Het “Sociaal Handvest” is een omzendbrief van de Brusselse Hoofdstedelijke Regering van 28 april 1994 ter attentie van de Plaatselijke Besturen. Het bevat een aantal bepalingen met als doel, de personeelsstatuten van de plaatselijke besturen te hervormen en met elkaar in overeenstemming te brengen in het kader van een modernisering van het openbaar ambt. 

Deze bepalingen betreffen de hoofdelementen van het personeelsbeheer, m.a.w. uitwerking van de personeelsformatie, administratief statuut, carrièreverloop, bezoldigingsstatuut, vorming en evaluatie.

 

Het handvest is in werking getreden op 1 juli 1994. Het is toepasselijk op alle personeelsleden van de gemeenten, OCMW’s en ziekenhuisverenigingen, zowel statutairen als contractuelen en gesubsidieerde contractuelen. We spreken hier over ongeveer 30.000 werknemers. Om de specifieke situatie van de sectoren zo goed mogelijk in acht te nemen, zijn er twee verschillende omzendbrieven opgemaakt: de eerste betreft de gemeenten en de tweede de OCMW’s en de ziekenhuizen.

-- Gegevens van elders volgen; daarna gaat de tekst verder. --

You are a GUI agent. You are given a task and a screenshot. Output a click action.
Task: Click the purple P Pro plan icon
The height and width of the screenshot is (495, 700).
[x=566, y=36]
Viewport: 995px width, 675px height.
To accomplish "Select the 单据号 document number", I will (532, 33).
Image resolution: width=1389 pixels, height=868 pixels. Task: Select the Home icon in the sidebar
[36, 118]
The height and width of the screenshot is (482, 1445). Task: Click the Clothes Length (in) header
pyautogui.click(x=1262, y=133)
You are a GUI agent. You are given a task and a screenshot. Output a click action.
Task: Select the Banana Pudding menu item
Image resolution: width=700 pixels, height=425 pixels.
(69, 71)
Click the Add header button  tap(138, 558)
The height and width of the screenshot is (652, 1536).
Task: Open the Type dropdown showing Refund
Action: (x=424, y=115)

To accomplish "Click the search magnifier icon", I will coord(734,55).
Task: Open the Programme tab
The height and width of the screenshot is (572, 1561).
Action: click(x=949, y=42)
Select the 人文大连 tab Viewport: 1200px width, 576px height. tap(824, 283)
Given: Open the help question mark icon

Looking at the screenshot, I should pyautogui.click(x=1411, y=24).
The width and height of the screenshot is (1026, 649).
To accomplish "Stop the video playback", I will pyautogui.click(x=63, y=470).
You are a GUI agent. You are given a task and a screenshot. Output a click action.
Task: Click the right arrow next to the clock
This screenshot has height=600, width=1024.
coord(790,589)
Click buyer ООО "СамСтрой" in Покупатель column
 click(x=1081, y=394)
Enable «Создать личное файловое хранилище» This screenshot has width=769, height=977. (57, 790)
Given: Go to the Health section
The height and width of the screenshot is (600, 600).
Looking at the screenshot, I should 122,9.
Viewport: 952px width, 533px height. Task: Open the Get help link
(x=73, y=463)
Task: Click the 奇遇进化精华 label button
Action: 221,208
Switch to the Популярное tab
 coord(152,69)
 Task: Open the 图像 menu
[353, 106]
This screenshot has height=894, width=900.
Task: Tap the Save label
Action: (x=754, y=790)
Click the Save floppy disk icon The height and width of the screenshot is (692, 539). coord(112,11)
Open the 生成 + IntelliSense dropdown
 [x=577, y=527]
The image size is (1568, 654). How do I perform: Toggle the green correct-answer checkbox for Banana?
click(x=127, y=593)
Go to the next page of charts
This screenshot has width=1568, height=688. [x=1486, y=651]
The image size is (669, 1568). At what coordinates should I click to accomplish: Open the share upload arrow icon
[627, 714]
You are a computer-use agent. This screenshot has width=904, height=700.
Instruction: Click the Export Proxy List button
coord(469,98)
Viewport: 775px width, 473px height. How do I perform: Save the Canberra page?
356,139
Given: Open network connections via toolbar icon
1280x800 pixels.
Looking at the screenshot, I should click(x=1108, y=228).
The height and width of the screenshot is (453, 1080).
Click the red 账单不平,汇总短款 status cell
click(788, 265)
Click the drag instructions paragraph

Het Sociaal Handvest voorziet in een nieuw organiek stelsel waarvan de toepassing gespreid kan worden over een periode van vijf jaar, zodat de lokale besturen het hoofd kunnen bieden aan de impact van deze aanzienlijke veranderingen, zowel op het vlak van organisatie als op financieel vlak. De bepalingen van het Sociaal Handvest werden dus geleidelijk aan opgenomen in de statuten van de gemeenten, de OCMW’s en de Brusselse openbare ziekenhuizen tussen 1995 en 2000.Opgemerkt dient de te worden dat het Sociaal Handvest als omzendbrief geen bindend karakter heeft. Het is eerder een referentiekader voor human resources management ter bestemming van de plaatselijke besturen in Brussel, met eerbiediging van hun autonomie. Niettemin kan er gesteld worden dat de overgrote meerderheid van de maatregelen die vervat staan in het Sociaal Handvest ook effectief uitgevoerd werden door de lokale overheden.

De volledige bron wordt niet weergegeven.